The design and business of gaming from the perspective of an experienced developer

Month: April 2008

“An Empty Virtual Space Feels A Lot Lonelier than a Webpage”

This post is the best thing Raph’s posted quite some time. Of course, it helps that his thoughts mirror a lot of my thoughts on online worlds, especially the new meme of ‘everyone can open their own virtual world’. The fact that Raph is aware of this problem gives me a lot of hope for what they’re working on.

Chasing after and bending the rules towards casual players for an MMO ignores an obvious issue – an online community is ultimately as interesting and compelling as its members. Casual players will not give a place its own personality. Consider, if you will, how interesting Cheers would have been without Norm, Cliff and Frasier.

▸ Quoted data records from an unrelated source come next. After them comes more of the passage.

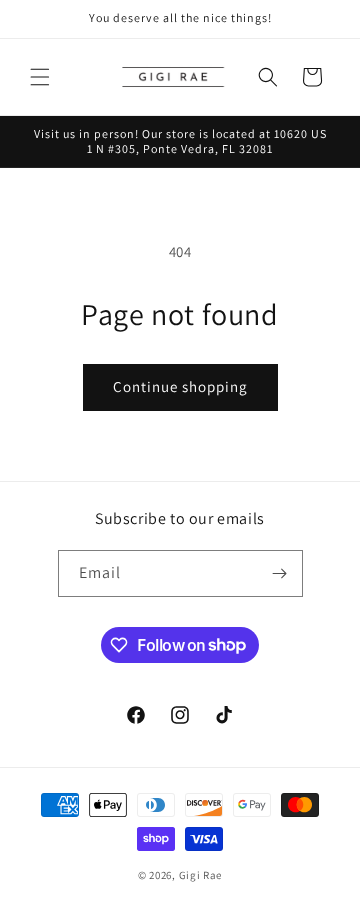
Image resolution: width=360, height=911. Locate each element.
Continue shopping (180, 386)
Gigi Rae (201, 875)
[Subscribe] (280, 573)
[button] (40, 77)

Once you start building a game design based on the idea that interesting social ties MIGHT occur inside a space, the designer is basically depending on serendipity to occur. This is, as one might imagine, a pretty scary basis for a business model. As such, we start putting in game mechanics designed to make the game stickier (collecting minigames), have tactical interest (PvP), take longer (levelling curves and raiding games), and forcing more positive social interactions (multiplayer-required content). Serendipity is still the fulcrum that determines whether a game (or even a server/shard of a game) lives or dies, it’s the designers job to make that landscape as fertile as possible.

Blizzard to Canucks: No Looking Over Your Neighbor’s Shoulder

My Canadian coworkers got a kick out of this: our gaming neighbors to the north do not have to pay an entry fee to enter Blizzard’s arena tournament. However, they do have to sharpen their number two pencils.

Canadian residents are not required to pay an Entry Fee in order to enter. Instead, Canadian residents may enter by submitting a 250 word typewritten essay comparing the video gaming culture in Canada to the video gaming culture in the United States on 8 ½ x 11 inch paper and mailing their essay to Essay Entry for The North American Blizzard Entertainment Arena Tournament, P.O Box 18979, Irvine, CA 92623. Essay entries must be received no later than March 31, 2008 in order to be eligible. Essay entrants represent and warrant that the essay is their original work and does not infringe the rights of any third party. By entering, essay entrants hereby grant, without further consideration, all right, title and interest in and to their essay to Sponsor.

Also, it is not an acceptable excuse that your sled dog ate your homework. I kid! I kid! Anyway, it’s nice to see a new growth industry for gold farmers.

Claus Speaks, Gets Misty-Eyed About Shadowbane

I almost missed it because he refuses to get a working RSS feed, but not long ago, Claus Grovdal, producer-designer of Darkfall, poked his head out of his hole, saw his shadow, declared two more months of crunch, and scurried back into his rabbit hole.

But before he did, he boldly asked the question, “Why Shadowbane didn’t make billions”, and then went on to say, and I quote:

Shadowbane was a great concept and a great game, and the only reason it wasn’t a massive success, was buggy and outdated technology… If Shadowbane had released without all the client crashes, with a better server solution and with a graphical engine that could compete with other games released at the time, it would have been a HUGE hit.